(Collected data entries)
========

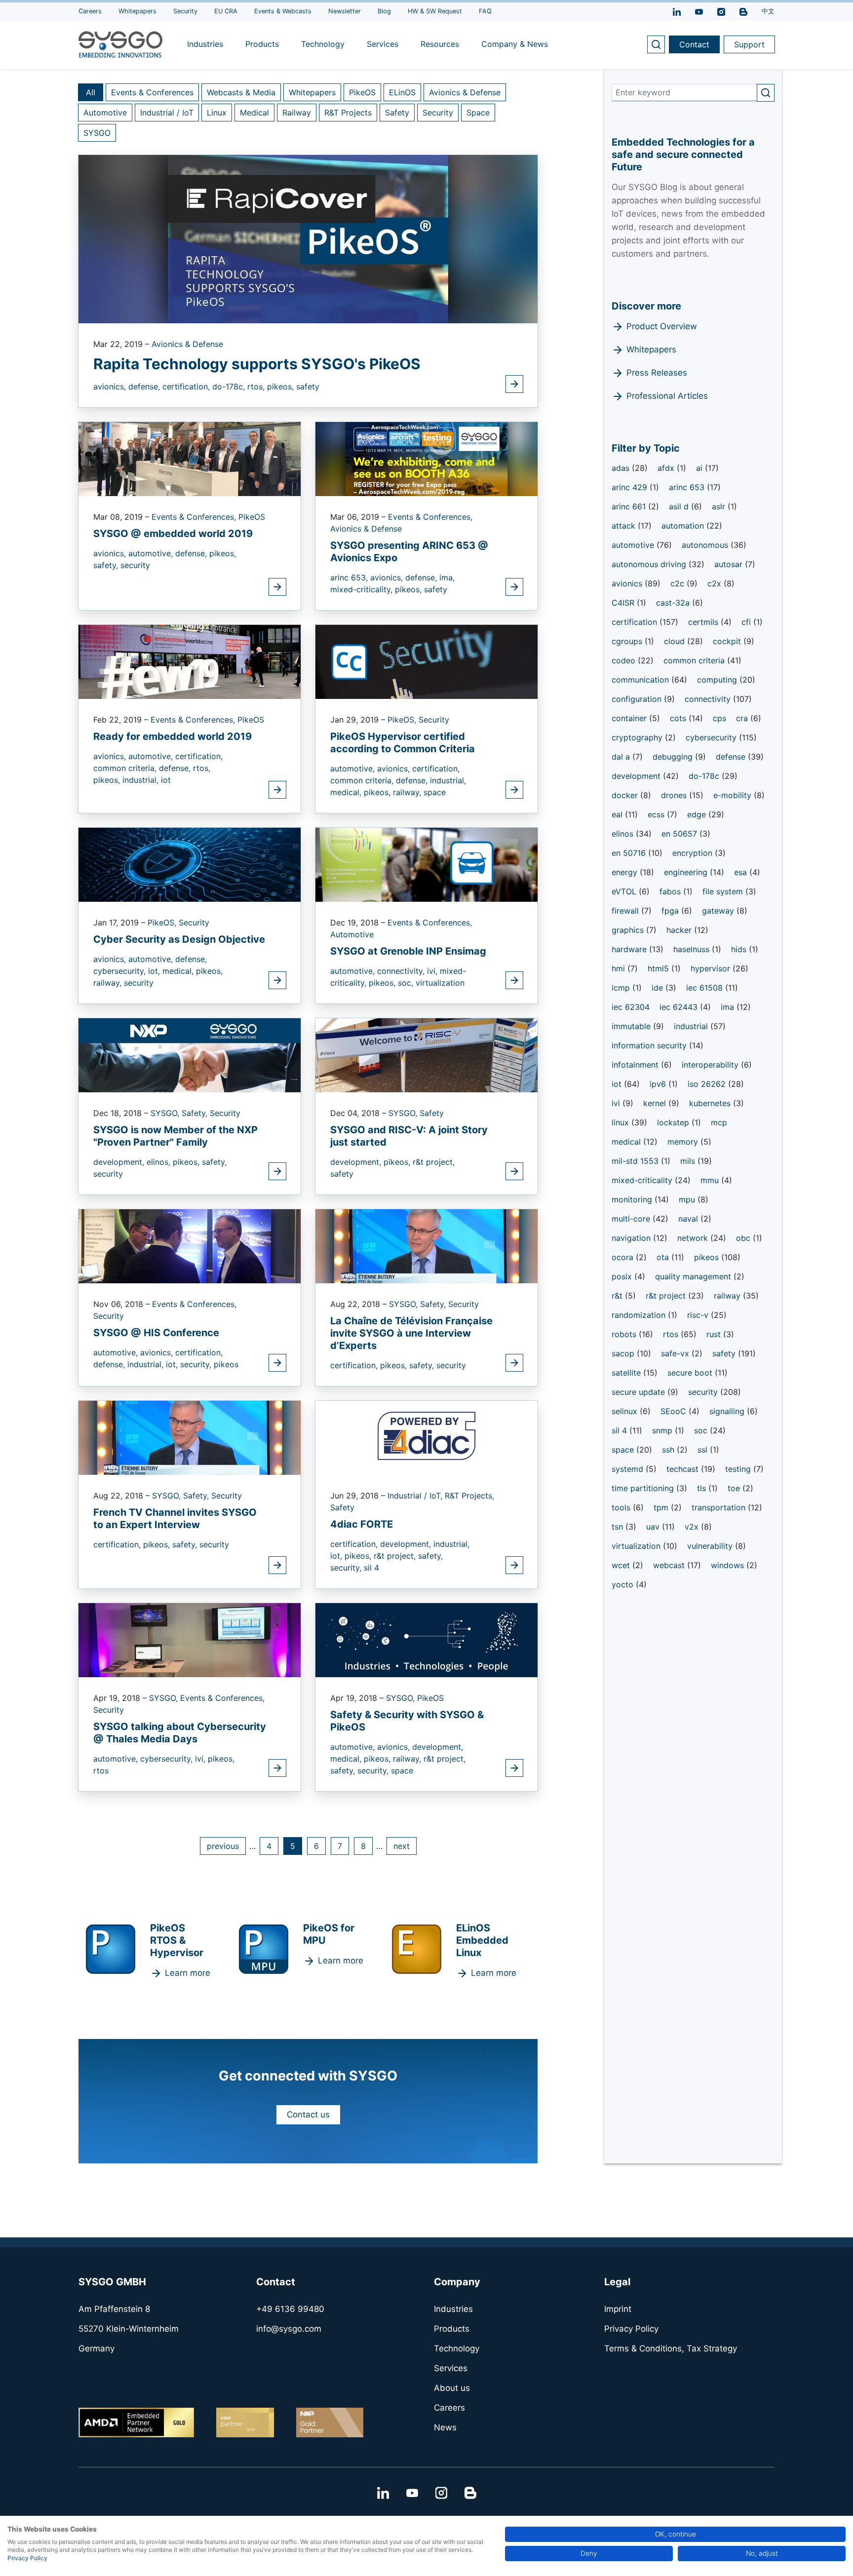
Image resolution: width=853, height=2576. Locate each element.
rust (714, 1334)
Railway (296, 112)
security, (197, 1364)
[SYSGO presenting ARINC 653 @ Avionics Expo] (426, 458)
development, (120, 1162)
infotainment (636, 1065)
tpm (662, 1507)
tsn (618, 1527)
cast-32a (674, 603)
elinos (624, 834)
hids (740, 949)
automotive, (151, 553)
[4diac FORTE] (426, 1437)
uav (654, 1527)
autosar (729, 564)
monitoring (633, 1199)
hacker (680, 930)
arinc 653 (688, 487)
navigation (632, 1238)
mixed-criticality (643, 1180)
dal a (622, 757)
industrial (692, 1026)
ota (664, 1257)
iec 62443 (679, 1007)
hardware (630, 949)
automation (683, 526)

========

Every record must be duplicated exactly, except for the pictures, which are left out.

SOLUTION FOR THIS TASK
Image resolution: width=853, height=2576. Locate each element.
rust (714, 1334)
Railway (296, 112)
security, (197, 1364)
[SYSGO presenting ARINC 653 @ Avionics Expo] (426, 458)
development, (120, 1162)
infotainment (636, 1065)
tpm (662, 1507)
tsn (618, 1527)
cast-32a (674, 603)
elinos (624, 834)
hids (740, 949)
automotive, (151, 553)
[4diac FORTE] (426, 1437)
uav (654, 1527)
autosar (729, 564)
monitoring (633, 1199)
hacker (680, 930)
arinc 653 (688, 487)
navigation (632, 1238)
mixed-criticality (643, 1180)
dal a (622, 757)
industrial (692, 1026)
ota (664, 1257)
iec 62443 (679, 1007)
hardware (630, 949)
automation (683, 526)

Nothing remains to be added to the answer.